Speaking at the 9th ASIS Middle East 2019 Security Conference and Exhibition, Arif Hassan, Sales Lead with UL Identity Management and Security division, delivered a presentation on the impact of cybersecurity in the industry 4.0 and explained the importance of taking adequate measures of managing cybersecurity. Hassan told delegates that with businesses conducting their day-to-day operations digitally, Industry 4.0 is transforming the way we work.
“Many tasks once performed by humans are now being automated in Industry 4.0. With the use of real-time data analysis and connected devices, production has become very efficient and customized to specific needs,” he said. “While increased automation can free up time to concentrate on more complex tasks, this also means that our workforce skills will have to adapt to make changes in the workplace. However, we will never be able to remove the human element.”

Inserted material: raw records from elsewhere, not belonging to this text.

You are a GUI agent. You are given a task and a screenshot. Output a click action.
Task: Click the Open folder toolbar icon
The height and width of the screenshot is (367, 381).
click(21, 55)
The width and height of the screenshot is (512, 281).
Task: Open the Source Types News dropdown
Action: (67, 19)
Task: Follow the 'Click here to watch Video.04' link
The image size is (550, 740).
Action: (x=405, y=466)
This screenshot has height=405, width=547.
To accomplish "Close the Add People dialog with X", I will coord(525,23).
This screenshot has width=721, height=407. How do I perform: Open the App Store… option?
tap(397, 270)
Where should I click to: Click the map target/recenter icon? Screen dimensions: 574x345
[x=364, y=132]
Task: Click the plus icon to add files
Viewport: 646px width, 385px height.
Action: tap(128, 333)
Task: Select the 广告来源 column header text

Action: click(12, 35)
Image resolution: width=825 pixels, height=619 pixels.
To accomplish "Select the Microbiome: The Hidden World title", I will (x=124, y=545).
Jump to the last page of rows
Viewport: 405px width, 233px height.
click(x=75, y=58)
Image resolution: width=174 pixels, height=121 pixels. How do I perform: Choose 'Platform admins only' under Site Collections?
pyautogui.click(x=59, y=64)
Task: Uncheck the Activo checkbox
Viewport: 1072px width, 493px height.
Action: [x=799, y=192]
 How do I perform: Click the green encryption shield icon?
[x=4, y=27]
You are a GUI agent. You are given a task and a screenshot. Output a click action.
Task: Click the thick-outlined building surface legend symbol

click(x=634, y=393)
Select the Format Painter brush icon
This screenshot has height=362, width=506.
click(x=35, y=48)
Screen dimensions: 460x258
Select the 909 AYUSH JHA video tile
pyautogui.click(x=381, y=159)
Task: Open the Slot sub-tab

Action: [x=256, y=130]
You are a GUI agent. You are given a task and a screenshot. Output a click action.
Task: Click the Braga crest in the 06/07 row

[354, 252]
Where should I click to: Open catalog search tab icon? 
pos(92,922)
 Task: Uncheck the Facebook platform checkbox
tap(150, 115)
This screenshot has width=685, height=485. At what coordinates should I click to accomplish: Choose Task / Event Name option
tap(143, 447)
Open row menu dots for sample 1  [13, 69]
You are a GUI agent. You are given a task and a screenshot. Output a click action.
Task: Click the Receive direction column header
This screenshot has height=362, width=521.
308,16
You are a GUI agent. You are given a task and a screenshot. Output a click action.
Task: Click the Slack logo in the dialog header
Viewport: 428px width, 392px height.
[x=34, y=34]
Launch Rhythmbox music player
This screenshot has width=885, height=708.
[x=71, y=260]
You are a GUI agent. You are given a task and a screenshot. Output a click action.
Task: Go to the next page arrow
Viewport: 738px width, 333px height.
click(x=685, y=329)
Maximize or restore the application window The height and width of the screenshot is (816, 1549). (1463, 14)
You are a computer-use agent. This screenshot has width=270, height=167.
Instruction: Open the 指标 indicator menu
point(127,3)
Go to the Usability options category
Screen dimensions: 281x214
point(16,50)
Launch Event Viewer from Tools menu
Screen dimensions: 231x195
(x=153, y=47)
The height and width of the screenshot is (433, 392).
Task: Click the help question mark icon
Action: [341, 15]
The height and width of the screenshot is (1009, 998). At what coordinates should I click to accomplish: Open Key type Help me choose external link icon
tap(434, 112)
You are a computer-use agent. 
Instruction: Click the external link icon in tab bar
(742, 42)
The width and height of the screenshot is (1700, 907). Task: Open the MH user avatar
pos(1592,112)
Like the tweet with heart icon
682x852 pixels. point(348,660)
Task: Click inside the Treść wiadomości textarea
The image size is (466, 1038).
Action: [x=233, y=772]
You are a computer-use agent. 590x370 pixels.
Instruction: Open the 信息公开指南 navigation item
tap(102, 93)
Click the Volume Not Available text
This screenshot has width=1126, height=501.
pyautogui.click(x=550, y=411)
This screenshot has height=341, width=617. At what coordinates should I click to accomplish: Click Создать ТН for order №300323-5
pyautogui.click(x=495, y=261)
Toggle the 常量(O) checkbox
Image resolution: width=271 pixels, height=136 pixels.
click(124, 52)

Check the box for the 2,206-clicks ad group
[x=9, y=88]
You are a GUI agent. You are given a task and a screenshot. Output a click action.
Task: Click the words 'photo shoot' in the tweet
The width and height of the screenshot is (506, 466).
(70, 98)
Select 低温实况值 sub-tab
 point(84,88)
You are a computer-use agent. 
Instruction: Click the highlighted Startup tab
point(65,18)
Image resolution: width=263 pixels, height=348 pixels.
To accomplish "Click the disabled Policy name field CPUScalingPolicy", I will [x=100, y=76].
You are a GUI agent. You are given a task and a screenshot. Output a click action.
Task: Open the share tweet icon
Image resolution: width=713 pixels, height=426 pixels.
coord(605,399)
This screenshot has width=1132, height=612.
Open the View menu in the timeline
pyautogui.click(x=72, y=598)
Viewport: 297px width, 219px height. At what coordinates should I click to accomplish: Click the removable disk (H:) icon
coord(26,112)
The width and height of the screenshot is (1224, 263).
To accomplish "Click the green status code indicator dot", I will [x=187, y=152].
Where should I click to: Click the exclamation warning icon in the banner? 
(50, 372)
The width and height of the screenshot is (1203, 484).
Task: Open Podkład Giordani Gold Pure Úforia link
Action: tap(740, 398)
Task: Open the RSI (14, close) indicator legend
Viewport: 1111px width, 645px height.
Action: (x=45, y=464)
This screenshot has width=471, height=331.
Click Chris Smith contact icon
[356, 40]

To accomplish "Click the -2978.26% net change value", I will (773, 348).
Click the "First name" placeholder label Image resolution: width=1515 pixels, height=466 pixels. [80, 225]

“It is a key component required to align all these new skills and technologies into effective communication, problem-solving, supporting change management, multi-discipline integration, and securing our ecosystems, products, and services,” added Hassan. With millions of people using different forms of technology every day, IoT devices connected to high-speed internet 5G networks are proving to be prime targets for hackers and criminals.
Emphasizing that cybersecurity is not just an IT problem but a business risk, Hassan said, “With an increasing number of businesses getting digitized, they can be exposed to several threats if they do not properly manage security risks. We have seen that organizations have been affected by security and data breaches where top executives have lost their jobs.”
Hassan added that innovative methods are being applied by cyber attackers, including using mechanisms in both hardware, software and information gathering. Industry bodies all over the world are continually updating and introducing new regulations and certification standards driving towards creating a structured ecosystem, which is safer.
The International Electrotechnical Commission (IEC) 62443 family of standards offer guidance for businesses to build robust security measures to help mitigate these security risks. The IEC 62443 standard is fully adapted with the focus on Industrial Control Systems environments. Hamid Syed, vice president and general manager in the Middle East for UL, said, “When we think of cyber threats, the first thing that comes into our mind is the traditional cyberattacks like identity theft and hacks affecting IT systems.”
“People tend to forget about threats to systems that control the operations of manufacturing and chemical plants, water systems, utilities or power,” Syed said. “They all face cyber threats with potentially devastating consequences. By applying the IEC62443 standard, a structured approach to security in manufacturing can be set up. It allows organizations to improve the digital security and safety of their process and implementation of the standard brings organizations to a higher level for security.”